New research highlighted recently in Nature explores the ways that bacteria in tumors could be targeted to trigger immune reactions against tumors. The study has significant implications for immunotherapy, a type of cancer treatment that taps into the patient’s immune system to fight the cancer. While immunotherapies have offered an alternative or complementary option to treat cancer, improving overall recovery rates for many, they still face serious limits because only a relatively small percentage of patients respond to the treatment.
For example, in melanoma cases, only about 40% of patients respond to immunotherapy, explains Professor Yardena Samuels from the Molecular Cell Biology Department at Weizmann Institute of Science. Samuels says that molecular "signposts," such as protein fragments, or peptides, on the cell surface, are known to be potential added targets for immunotherapy – she and her colleagues wondered if other signposts existed, too.

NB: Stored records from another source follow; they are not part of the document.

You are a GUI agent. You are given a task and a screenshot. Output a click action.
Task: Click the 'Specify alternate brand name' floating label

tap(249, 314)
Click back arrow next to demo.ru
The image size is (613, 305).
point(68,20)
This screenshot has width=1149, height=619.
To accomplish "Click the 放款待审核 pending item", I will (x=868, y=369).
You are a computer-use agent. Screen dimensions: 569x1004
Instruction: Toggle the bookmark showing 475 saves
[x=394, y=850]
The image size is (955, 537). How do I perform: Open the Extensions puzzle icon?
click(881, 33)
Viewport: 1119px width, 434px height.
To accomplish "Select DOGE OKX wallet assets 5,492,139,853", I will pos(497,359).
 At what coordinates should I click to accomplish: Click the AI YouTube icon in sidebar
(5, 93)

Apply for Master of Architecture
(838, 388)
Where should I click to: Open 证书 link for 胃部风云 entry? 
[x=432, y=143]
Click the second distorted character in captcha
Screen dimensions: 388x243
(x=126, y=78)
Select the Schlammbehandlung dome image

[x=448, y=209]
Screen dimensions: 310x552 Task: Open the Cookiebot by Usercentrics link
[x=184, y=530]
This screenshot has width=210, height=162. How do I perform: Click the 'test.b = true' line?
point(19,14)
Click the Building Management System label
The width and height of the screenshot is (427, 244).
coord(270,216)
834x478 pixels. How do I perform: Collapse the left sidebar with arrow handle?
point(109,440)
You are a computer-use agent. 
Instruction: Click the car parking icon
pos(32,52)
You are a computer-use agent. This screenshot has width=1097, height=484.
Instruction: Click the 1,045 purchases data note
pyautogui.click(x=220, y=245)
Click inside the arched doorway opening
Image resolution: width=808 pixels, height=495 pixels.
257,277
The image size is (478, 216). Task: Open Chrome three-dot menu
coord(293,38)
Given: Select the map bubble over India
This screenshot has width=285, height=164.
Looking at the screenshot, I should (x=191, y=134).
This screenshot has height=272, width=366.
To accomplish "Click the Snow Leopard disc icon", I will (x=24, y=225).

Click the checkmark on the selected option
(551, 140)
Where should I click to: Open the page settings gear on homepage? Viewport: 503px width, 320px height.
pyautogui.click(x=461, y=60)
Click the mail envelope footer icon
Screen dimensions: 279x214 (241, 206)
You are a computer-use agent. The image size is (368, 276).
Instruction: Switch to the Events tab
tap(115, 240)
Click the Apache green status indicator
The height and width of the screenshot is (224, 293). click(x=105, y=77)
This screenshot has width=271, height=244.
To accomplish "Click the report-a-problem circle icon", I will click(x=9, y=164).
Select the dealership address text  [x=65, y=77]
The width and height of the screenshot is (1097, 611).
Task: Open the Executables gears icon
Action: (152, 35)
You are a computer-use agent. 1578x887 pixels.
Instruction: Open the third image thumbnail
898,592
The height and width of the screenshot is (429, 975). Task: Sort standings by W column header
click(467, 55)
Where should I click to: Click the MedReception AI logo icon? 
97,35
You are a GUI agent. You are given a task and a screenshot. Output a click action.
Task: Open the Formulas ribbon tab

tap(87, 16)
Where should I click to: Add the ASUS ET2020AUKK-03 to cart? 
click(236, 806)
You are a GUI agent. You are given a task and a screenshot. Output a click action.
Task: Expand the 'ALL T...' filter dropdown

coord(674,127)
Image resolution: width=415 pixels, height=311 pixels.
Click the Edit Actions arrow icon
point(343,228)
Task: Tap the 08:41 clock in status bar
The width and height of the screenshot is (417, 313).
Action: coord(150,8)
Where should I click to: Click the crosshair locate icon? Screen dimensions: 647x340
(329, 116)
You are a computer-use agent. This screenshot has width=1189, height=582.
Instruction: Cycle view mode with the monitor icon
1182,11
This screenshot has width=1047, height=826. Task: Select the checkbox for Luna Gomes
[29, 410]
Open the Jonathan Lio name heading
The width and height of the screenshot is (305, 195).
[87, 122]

In looking for said signposts, the researchers investigated the bacteria in tumors. The team analyzed tissue samples from 17 metastatic melanoma tumors derived from nine patients and after conducting a HLA-peptidomics, they identified 300 peptides from 41 different bacteria on the surface of the melanoma cells. The presence of the peptides on HLA protein complexes means that the immune system can “see” them and provoke an immune reaction.
“Using HLA peptidomics, we were able to reveal the HLA-presented peptides of the tumor in an unbiased manner," says co-author Dr. Shelly Kalaora. "This method has already enabled us in the past to identify tumor antigens that have shown promising results in clinical trials."
The discovery of this new interaction between the immune system and the tumor sheds light on the ways that the gut microbiome influences who responds to immunotherapy (given that some of the bacteria detected were gut microbes).
"Our findings suggest that bacterial peptides presented on tumor cells can serve as potential targets for immunotherapy," Samuels concludes. "They may be exploited to help immune T cells recognize the tumor with greater precision so that these cells can mount a better attack against the cancer. This approach can in the future be used in combination with existing immunotherapy drugs."